Abstract

Gel is considered to have an interesting potential for water shut off applications, especially in fields having natural shale barriers and large permeability variations and/or where reduction in tubing/casing diameter is not wanted. This paper describes a case study from the Statfjord Field where polymer silicate gel was used to build up experience for water shut off applications of the lower producing interval in a well that produced from two intervals. The intervals where separated by 5m in 9 5/8" casing and located at approximately 3100 m.

The primary objective was to shut off water and secondly to evaluate gel technology. Mechanical techniques and gel technology were considered as means of achieving the objectives. Both required the use of 2" coiled tubing in a live well (Fig. 14). Gel technology was selected since diameter restriction in the casing was not wanted due to potential later perforations deeper into the well combined with desire of qualifying the technology and related techniques.

This paper reports some of the results achieved in the laboratory, and give references to papers where the laboratory techniques and results are given, refs. 1 through 5. The pre planning and the laboratory testing for finding a suitable gel formulation was also performed in collaboration with a service company.

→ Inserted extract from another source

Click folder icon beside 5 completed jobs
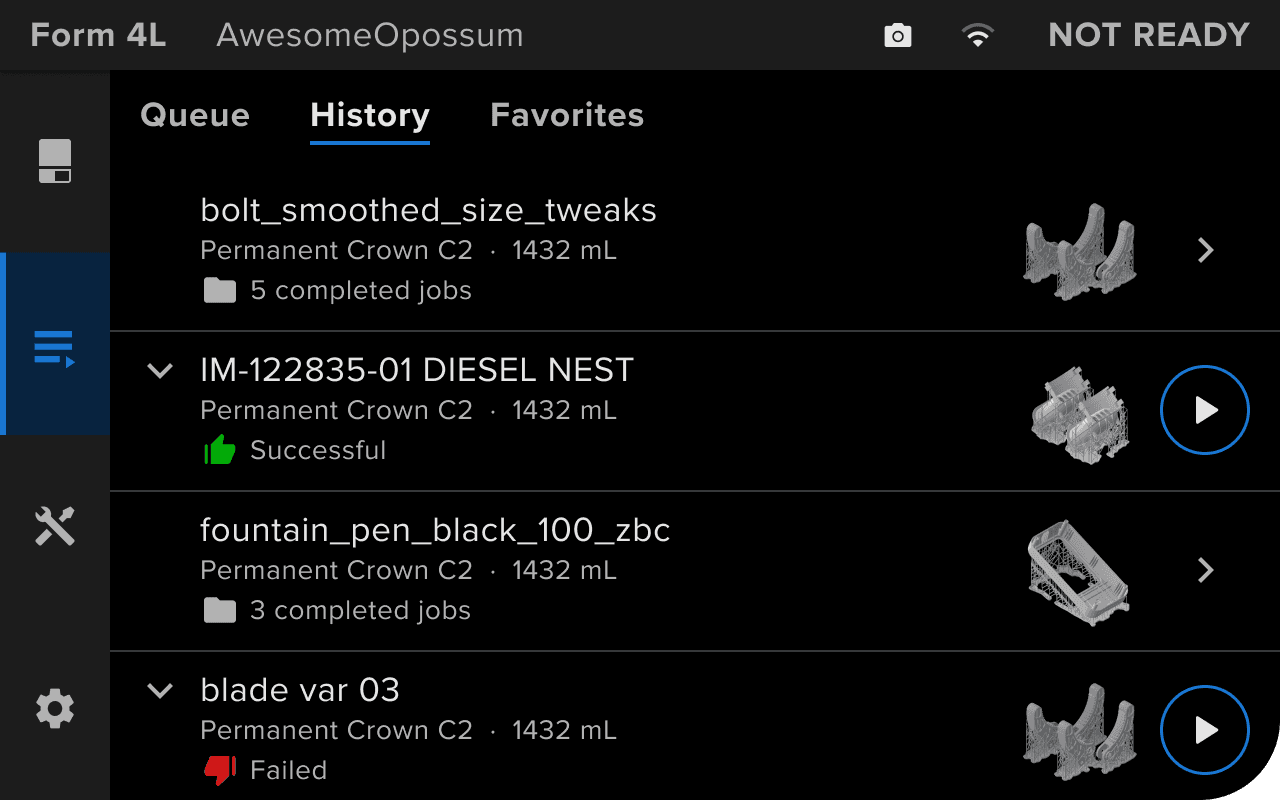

Therefore this paper focuses mostly on the well performance, placement of plugs in the well by wireline and coiled tubing, pumping of the gel solution through the coiled tubing and into the lower perforation interval and evaluation of results. The operation has been an economical success. After water isolation from the lower interval, the well has produced oil with a gross value of 15 mill. U.S.$ in 6 months and the operation had a pay back time of 50 days.

Introduction

The Statfjord Field is one of the largest offshore fields in the world. It is located on the boundary line between the Norwegian and British continental shelves, 200 km North West of Bergen. Production started in 1979 from one concrete gravity based production platform. Field development was completed in 1985 with three fully integrated platforms based on Condeep design. Each platform has two drilling shafts and a total of 42 well slots. To date 121 wells have been drilled including 19 redrills Maximum production of 120000 Sm3/d was reached in 1987 Production has been declining since 1993 and is presently around 78000 Sm3/d. Approximately 80% of recoverable reserves have been produced. These are estimated to be 620×106 Sm3 of oil. The field covers an area 25 km long and 4 km wide. Production comes from Jurassic sandstones. The main reservoirs are Upper Brent (Tarbert and Ness), Lower Brent (Etive, Rannoch and Broom) and the Statfjord formation (Fig. 1). Production from Brent wells is mainly limited by sand and some wells are also affected by high water cuts.

The well 33/12-B39 was producing with a watercut of approximately 70 % at the end of March 1995.